_TEXT_

━━━

# Stanley 40 scrub plane



## mikey78 (Jan 4, 2017)

Hello lumberjoks,
I'm an italian woodworker and I really like this community,
lot of informations tips and fun here !!!
From time to time I buy vintage tools and now I'm looking for a Stanley 40 scrub plane …
I've seen that basically there are two plane types :

- the first one (older) has got a beech front knob, this is higher and with a very noticeable taper at the base,
the casting has a narrow cross-rib cast between the two arched sides of the tool supporting the blade
- the second one (a later model) has got a different front knob, much more like a normal bench plane, 
without taper at the base, often stained with a dark color, the casting is different too,
because the iron's seat is T-shaped

All my vintage Stanley planes have the sweetheart blade with the so called ""AA" trademark,
so I decided to look for a Stanley 40 with the same trademark !!!
At this point I need your help, although I have very often seen the sweetheart "AA" trademark 
on the first type of scrub plane,
from time to time I see the same blabe on the later model, and this is very confuseing !!!

Because I do not own any guide to identify old tools and am having problem in my research
I would appreciate your help !!!
When did Stanley stopped producing the first casting and started with the second one ?
...or …
When I find a Stanley 40, first casting, tapered knob, with a sweetheart "AA" blade, is it original ?

Hope you can help me !!!


----------



## WayneC (Mar 8, 2007)

I'm not sure I have seen a Type Study for the Stanley #40. When ever it comes to the blade, they can be replaced. I bought one a little over a week ago. Now I will have to take a look at it.


----------



## mikey78 (Jan 4, 2017)

Thankyou WayneC for your reply,
I know blades can be switched from a tool to an other,
that is why I'm trying to understand when Stanley left the old casting for the new one !!!










This is the "AA" trademark, dating 1922 to 1935,
and I'd like to know if it is congruent with the first casting !!!


----------



## wflather (Jul 15, 2015)

Mikey,
If you are looking for a guide to Stanley planes, you can't get much better than this:
http://www.supertool.com/StanleyBG/stan0a.html

Happy browsing!

━━━

_PROVIDED DATA_
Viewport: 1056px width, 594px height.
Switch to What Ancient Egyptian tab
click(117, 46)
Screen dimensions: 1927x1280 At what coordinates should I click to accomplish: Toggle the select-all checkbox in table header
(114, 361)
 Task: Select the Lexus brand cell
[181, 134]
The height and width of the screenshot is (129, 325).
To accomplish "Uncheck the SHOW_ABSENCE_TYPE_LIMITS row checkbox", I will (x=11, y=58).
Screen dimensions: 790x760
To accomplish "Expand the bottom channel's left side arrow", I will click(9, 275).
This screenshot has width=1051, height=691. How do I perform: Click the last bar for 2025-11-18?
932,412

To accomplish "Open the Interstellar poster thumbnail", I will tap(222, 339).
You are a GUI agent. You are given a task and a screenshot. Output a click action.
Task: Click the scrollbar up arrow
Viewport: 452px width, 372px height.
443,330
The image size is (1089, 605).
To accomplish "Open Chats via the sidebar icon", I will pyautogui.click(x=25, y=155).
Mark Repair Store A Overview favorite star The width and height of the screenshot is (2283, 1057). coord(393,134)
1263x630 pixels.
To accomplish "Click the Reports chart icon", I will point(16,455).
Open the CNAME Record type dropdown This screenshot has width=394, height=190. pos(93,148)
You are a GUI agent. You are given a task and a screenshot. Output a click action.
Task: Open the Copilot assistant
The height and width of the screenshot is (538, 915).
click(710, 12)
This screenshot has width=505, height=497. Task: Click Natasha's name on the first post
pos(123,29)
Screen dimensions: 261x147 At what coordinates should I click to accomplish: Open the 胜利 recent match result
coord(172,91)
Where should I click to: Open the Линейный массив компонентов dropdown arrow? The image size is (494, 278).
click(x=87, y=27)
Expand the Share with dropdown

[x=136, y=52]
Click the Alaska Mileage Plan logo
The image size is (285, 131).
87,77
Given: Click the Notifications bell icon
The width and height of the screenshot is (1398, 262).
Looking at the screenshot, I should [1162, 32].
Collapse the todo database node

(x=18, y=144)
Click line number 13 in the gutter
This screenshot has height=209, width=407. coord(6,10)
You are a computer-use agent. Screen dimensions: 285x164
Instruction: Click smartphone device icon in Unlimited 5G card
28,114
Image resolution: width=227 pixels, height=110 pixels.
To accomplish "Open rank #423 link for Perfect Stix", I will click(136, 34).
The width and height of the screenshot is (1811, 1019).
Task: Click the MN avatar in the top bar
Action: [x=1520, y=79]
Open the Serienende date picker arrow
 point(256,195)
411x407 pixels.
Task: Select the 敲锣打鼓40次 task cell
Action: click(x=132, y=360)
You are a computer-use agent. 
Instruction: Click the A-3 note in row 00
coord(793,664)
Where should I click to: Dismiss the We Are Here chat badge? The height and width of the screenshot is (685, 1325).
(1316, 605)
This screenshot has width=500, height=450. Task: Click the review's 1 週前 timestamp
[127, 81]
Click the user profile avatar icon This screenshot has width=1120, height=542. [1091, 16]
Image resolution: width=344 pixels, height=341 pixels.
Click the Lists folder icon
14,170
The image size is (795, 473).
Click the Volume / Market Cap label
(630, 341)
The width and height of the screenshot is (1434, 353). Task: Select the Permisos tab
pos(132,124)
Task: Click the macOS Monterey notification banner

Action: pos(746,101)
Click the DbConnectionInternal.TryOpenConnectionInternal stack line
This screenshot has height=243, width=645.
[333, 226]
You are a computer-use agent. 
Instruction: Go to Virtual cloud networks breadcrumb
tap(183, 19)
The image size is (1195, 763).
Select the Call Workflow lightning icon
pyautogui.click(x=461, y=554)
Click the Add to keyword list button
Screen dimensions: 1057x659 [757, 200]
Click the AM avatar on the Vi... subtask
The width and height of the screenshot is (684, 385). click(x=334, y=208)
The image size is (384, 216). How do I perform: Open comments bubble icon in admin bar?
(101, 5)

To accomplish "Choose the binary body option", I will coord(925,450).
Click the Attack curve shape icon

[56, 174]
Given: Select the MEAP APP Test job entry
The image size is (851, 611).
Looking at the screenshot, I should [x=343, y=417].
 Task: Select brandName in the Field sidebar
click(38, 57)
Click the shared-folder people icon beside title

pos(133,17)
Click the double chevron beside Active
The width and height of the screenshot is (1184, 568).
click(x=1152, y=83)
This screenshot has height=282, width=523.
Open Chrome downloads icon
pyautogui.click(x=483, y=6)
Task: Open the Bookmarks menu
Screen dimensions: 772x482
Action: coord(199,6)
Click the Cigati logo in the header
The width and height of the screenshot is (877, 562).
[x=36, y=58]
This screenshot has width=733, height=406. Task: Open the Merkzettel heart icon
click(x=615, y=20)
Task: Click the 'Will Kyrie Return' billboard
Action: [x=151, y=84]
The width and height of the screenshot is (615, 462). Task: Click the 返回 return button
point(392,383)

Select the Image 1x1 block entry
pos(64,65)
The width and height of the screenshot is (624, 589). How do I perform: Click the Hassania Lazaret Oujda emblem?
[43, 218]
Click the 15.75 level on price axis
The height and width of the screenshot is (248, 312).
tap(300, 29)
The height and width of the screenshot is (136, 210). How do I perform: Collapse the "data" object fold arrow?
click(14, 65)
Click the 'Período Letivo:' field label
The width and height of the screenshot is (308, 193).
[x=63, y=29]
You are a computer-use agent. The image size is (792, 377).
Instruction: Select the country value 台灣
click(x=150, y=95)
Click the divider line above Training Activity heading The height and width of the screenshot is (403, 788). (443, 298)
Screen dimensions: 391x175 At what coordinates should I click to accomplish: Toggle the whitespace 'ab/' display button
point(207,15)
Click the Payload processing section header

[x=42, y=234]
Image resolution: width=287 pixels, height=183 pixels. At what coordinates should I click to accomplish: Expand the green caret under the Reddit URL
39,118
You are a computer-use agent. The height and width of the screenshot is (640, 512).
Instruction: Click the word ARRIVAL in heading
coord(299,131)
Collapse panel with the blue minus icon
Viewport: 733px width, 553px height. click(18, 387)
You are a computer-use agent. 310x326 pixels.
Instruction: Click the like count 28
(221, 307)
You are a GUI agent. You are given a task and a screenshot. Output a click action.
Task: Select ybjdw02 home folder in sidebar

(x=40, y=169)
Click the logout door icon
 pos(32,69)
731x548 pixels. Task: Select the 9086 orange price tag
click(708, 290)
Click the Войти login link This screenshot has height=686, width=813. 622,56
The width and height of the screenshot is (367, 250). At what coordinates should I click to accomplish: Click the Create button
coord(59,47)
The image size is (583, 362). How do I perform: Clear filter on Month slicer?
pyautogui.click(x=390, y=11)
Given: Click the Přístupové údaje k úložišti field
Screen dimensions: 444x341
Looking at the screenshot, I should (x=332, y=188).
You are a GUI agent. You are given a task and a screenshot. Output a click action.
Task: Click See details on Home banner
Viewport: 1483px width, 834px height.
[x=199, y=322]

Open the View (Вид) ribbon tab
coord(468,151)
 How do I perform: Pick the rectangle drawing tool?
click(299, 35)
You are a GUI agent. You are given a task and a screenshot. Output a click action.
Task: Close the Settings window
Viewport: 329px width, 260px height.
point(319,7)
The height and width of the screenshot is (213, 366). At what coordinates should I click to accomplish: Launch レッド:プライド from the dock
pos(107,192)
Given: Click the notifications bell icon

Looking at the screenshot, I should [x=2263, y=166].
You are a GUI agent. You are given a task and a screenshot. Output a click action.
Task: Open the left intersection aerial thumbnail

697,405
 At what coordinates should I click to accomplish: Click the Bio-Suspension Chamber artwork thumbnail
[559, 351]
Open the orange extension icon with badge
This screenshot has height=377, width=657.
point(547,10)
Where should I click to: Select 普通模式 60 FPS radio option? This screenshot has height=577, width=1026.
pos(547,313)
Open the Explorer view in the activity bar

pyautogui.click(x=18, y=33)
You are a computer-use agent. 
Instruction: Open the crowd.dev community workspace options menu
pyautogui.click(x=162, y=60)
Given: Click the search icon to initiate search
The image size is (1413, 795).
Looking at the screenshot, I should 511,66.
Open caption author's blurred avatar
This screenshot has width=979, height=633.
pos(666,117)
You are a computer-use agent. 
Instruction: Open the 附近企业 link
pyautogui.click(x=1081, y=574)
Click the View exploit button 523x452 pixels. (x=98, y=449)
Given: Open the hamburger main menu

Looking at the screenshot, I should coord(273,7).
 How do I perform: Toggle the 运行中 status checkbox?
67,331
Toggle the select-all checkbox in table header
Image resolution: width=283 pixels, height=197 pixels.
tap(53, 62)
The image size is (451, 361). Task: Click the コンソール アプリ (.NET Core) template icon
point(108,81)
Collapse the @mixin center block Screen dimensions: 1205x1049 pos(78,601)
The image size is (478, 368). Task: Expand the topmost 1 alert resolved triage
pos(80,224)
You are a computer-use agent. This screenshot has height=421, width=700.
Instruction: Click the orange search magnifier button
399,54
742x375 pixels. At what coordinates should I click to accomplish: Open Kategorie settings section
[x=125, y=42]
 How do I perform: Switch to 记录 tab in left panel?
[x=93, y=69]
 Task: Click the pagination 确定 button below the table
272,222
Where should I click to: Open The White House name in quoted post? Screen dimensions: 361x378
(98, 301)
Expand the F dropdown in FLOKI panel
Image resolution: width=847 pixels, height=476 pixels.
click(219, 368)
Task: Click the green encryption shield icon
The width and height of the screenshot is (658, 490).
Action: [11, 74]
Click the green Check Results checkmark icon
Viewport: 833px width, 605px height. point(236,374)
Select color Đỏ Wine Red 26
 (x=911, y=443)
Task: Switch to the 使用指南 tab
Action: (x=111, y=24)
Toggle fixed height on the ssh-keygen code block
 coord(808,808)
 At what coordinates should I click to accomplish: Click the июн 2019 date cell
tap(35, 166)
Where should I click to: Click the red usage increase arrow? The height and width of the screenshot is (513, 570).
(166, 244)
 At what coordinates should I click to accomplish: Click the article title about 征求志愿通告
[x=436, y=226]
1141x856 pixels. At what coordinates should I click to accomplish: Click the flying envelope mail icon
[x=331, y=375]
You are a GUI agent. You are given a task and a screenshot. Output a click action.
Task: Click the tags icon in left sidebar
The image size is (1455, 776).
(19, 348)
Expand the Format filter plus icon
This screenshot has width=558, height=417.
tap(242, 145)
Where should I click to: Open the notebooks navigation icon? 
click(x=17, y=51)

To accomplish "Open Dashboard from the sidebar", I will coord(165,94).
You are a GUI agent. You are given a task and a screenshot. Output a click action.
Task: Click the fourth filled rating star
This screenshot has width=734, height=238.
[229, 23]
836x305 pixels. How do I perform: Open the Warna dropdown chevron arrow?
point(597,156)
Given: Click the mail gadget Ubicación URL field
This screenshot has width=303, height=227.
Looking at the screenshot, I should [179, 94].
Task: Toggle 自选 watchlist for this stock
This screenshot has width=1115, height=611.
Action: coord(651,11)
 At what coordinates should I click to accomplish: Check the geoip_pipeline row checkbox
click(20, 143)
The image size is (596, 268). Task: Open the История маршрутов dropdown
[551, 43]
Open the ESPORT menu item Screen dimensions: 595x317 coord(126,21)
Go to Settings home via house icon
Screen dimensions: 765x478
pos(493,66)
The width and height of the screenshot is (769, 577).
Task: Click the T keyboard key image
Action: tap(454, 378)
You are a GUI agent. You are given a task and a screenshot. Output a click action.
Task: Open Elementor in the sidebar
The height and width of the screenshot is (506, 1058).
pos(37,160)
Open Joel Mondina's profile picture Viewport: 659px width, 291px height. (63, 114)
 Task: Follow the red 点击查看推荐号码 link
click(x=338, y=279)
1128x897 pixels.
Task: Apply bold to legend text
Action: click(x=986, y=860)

━━━

_STATED EXERCISE 1_
Reproduce verbatim the part of the scrub plane thread that begins at the words "# Stanley 40" and stops after the words "fun here !!!".
_STATED EXERCISE 2_
In the records, begin at the first line and stop after the line that contains "will (x=11, y=58).". Give those lines again with "checkbox" replaced by "check box" and everything else unchanged.

_TASK RESULT 1_
# Stanley 40 scrub plane



## mikey78 (Jan 4, 2017)

Hello lumberjoks,
I'm an italian woodworker and I really like this community,
lot of informations tips and fun here !!!

_TASK RESULT 2_
Viewport: 1056px width, 594px height.
Switch to What Ancient Egyptian tab
click(117, 46)
Screen dimensions: 1927x1280 At what coordinates should I click to accomplish: Toggle the select-all check box in table header
(114, 361)
 Task: Select the Lexus brand cell
[181, 134]
The height and width of the screenshot is (129, 325).
To accomplish "Uncheck the SHOW_ABSENCE_TYPE_LIMITS row check box", I will (x=11, y=58).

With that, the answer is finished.